See here a map of the new school zones.
The vote followed 2 1/2 hours of public comment from at least thirty area citizens, who, to a person, were opposed to the plan. Several hundred people filled the J-HHS auditorium to near capacity.
Fielding questions from the crowd was contract board attorney Robert Hammonds, who negotiated the plan with the plaintiff, the U. S. Department of Justice (DOJ). On hand with Hammonds was Mike Hefner of Geographic Planning & Demographic Services, who compiled the data and mapping.
Hammonds reviewed the data that led to the new zones, saying that the racial imbalance at all the schools were outside the guidelines deemed acceptable to the DOJ. Hammonds said that if the board did not accept the plan as proposed, likely Judge Robert James would impose a plan with more drastic changes.
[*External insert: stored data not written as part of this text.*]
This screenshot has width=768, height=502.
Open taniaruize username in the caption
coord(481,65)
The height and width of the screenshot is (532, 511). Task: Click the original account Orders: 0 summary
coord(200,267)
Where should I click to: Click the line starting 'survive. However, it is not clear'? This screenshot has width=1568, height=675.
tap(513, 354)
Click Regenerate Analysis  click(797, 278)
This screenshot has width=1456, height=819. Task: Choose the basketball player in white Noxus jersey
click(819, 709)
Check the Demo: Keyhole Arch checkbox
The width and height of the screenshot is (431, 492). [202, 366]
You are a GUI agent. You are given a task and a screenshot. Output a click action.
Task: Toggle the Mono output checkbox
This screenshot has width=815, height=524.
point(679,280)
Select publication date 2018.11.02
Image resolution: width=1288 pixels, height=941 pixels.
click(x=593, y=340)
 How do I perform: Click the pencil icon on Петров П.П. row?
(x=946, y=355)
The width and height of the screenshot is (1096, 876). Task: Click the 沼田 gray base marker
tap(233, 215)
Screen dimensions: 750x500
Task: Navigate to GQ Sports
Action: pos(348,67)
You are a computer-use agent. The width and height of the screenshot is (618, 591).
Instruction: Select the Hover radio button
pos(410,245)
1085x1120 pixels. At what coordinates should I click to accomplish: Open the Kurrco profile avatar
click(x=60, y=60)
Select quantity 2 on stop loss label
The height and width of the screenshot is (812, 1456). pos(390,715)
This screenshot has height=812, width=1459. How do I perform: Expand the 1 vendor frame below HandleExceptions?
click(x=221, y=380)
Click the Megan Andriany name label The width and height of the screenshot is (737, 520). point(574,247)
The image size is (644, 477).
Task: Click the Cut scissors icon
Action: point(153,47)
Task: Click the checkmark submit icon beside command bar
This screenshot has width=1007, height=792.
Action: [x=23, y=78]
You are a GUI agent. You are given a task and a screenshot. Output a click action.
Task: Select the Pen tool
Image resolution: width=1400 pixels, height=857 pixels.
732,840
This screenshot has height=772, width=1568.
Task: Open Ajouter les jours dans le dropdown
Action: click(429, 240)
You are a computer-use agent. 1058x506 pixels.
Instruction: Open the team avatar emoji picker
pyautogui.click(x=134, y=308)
Hammond added that if the proposed plan were adopted, the district could move in December, 2017 to have the 51 year-old lawsuit dismissed. A dismissal would allow the district to get out from under federal control, Hammonds said.
See here the summary memo.
Many of the comments were unhappy that the plan was a surprise, and no opportunity for citizen input was given.
Typical of the comments:
Ricky McBride, “We should be able to go to our schools, and our board members come and present this information to us in smaller groups where we can understand it. We had no idea, other than the fact that y’all were fixing to take kids out of every school district and move them, we had no idea what’s going on. And that’s not fair and that’s not right.”
Shoentae Mims, “These are our children, they’re not numbers. School board members, my suggestion to you is that you table this vote tonight until you get some feedback from all your constituents in your districts, because this is not right. We weren’t informed. Give us a chance to come up with a better solution.”
Former State Senator Rick Gallot, “The people who you represent – those who have elected you – feel like they’ve not had sufficient time to absorb what it is that you all are having to decide on. I would suggest to you having been in a similar situation that you sit in right now, that these folks would like to have a little more time to interact with you, so that they can talk about their special needs children, or about their children who are in art, or how it may impact them based upon where they live.”
One citizen said that that he had heard that board members were told by Magistrate Judge Karen Hayes, who was overseeing the negotiations, that the matter was not to be discussed with anyone outside of the mediation sessions.
District 3’s Melissa Perry confirmed to Lincoln Parish News Online that was indeed the case.
Said Perry, “This was not to be briefed until there was a plan in Bob’s (Hammond) hand that he could show to the public. It was not to be talked, at all.”
See here Hayes’ order for a settlement conference.
A few of the speaker suggested that consolidation of the district into a single school could be a solution.